— BEGIN Input data —
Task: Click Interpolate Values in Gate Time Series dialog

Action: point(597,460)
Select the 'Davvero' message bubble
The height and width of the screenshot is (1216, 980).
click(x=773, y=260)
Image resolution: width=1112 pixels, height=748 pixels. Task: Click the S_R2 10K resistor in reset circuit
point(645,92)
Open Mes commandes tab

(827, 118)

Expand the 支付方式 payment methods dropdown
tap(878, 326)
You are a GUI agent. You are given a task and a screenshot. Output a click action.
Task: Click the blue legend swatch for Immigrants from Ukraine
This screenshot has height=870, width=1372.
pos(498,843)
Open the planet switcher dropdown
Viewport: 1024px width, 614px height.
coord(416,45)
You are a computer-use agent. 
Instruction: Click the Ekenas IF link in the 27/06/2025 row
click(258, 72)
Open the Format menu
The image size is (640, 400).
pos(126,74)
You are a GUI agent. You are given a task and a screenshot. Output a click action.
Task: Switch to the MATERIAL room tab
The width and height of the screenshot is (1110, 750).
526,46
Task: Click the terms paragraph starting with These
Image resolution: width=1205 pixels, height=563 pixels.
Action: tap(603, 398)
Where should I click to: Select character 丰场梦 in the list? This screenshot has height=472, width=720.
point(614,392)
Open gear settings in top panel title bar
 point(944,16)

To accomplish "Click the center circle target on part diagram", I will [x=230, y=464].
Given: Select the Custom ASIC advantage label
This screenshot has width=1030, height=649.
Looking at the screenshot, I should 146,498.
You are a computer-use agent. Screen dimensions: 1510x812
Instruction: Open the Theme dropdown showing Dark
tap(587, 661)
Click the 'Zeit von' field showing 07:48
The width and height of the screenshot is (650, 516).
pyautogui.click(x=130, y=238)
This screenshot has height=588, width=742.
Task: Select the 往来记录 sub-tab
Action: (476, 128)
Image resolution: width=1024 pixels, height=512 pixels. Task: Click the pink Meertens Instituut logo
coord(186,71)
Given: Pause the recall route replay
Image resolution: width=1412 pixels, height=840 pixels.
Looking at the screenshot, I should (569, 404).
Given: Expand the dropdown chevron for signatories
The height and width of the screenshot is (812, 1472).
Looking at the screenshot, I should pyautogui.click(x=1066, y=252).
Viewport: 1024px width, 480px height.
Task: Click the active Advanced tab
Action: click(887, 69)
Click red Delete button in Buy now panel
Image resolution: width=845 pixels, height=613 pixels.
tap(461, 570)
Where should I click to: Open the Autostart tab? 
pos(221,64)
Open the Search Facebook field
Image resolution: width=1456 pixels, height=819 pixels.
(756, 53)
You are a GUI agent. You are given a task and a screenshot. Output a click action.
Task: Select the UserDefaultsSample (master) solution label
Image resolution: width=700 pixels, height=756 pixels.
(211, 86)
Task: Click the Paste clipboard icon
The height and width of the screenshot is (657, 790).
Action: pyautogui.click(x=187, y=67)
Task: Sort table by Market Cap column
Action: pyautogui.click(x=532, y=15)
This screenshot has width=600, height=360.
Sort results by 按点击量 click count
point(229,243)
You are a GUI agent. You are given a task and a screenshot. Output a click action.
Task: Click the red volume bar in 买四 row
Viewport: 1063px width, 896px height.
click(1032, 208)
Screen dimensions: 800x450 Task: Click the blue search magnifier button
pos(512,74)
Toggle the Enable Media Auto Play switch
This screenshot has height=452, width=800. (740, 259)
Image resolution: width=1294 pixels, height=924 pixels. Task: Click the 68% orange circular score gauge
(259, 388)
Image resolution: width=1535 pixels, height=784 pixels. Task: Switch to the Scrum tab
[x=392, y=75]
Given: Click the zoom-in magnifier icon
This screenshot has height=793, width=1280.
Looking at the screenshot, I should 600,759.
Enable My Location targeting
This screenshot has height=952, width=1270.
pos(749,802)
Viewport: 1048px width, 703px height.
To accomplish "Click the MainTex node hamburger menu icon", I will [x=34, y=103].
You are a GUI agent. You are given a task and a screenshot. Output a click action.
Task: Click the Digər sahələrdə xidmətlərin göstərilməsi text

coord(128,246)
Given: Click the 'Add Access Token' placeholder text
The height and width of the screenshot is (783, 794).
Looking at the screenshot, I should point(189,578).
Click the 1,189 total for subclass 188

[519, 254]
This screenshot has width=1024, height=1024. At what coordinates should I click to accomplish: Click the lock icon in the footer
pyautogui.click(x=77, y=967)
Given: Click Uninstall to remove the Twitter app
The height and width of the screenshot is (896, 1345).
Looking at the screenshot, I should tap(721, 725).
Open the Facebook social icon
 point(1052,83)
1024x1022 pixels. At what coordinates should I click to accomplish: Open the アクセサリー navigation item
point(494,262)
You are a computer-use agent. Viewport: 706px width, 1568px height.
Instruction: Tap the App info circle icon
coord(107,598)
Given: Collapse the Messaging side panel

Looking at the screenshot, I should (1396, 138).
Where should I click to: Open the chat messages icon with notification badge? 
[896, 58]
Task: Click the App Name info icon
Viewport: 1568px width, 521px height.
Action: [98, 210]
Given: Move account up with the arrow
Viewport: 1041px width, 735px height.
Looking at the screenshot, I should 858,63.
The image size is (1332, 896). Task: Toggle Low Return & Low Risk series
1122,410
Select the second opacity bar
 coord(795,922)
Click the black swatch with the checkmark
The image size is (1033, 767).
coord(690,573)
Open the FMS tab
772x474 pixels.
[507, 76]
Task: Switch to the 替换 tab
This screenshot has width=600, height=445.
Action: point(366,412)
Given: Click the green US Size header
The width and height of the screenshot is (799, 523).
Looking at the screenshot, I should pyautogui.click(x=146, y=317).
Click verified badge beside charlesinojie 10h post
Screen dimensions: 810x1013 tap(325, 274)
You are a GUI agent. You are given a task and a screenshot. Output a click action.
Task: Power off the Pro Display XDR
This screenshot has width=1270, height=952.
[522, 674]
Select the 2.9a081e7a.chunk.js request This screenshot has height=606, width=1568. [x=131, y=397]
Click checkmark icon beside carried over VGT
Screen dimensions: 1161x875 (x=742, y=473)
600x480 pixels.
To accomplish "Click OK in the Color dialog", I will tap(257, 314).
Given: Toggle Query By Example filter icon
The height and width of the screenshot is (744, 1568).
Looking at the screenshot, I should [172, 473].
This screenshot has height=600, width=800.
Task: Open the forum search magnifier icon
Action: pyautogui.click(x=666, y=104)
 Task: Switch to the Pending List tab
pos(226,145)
— END Input data —
Work to do:
Set down the rows starting at the line that contains "This screenshot has width=600, height=360." and ending at the line that contains "point(494,262)", both included, reproducing each line exactly.

Solution for this task:
This screenshot has width=600, height=360.
Sort results by 按点击量 click count
point(229,243)
You are a GUI agent. You are given a task and a screenshot. Output a click action.
Task: Click the red volume bar in 买四 row
Viewport: 1063px width, 896px height.
click(1032, 208)
Screen dimensions: 800x450 Task: Click the blue search magnifier button
pos(512,74)
Toggle the Enable Media Auto Play switch
This screenshot has height=452, width=800. (740, 259)
Image resolution: width=1294 pixels, height=924 pixels. Task: Click the 68% orange circular score gauge
(259, 388)
Image resolution: width=1535 pixels, height=784 pixels. Task: Switch to the Scrum tab
[x=392, y=75]
Given: Click the zoom-in magnifier icon
This screenshot has height=793, width=1280.
Looking at the screenshot, I should 600,759.
Enable My Location targeting
This screenshot has height=952, width=1270.
pos(749,802)
Viewport: 1048px width, 703px height.
To accomplish "Click the MainTex node hamburger menu icon", I will [x=34, y=103].
You are a GUI agent. You are given a task and a screenshot. Output a click action.
Task: Click the Digər sahələrdə xidmətlərin göstərilməsi text

coord(128,246)
Given: Click the 'Add Access Token' placeholder text
The height and width of the screenshot is (783, 794).
Looking at the screenshot, I should point(189,578).
Click the 1,189 total for subclass 188

[519, 254]
This screenshot has width=1024, height=1024. At what coordinates should I click to accomplish: Click the lock icon in the footer
pyautogui.click(x=77, y=967)
Given: Click Uninstall to remove the Twitter app
The height and width of the screenshot is (896, 1345).
Looking at the screenshot, I should tap(721, 725).
Open the Facebook social icon
 point(1052,83)
1024x1022 pixels. At what coordinates should I click to accomplish: Open the アクセサリー navigation item
point(494,262)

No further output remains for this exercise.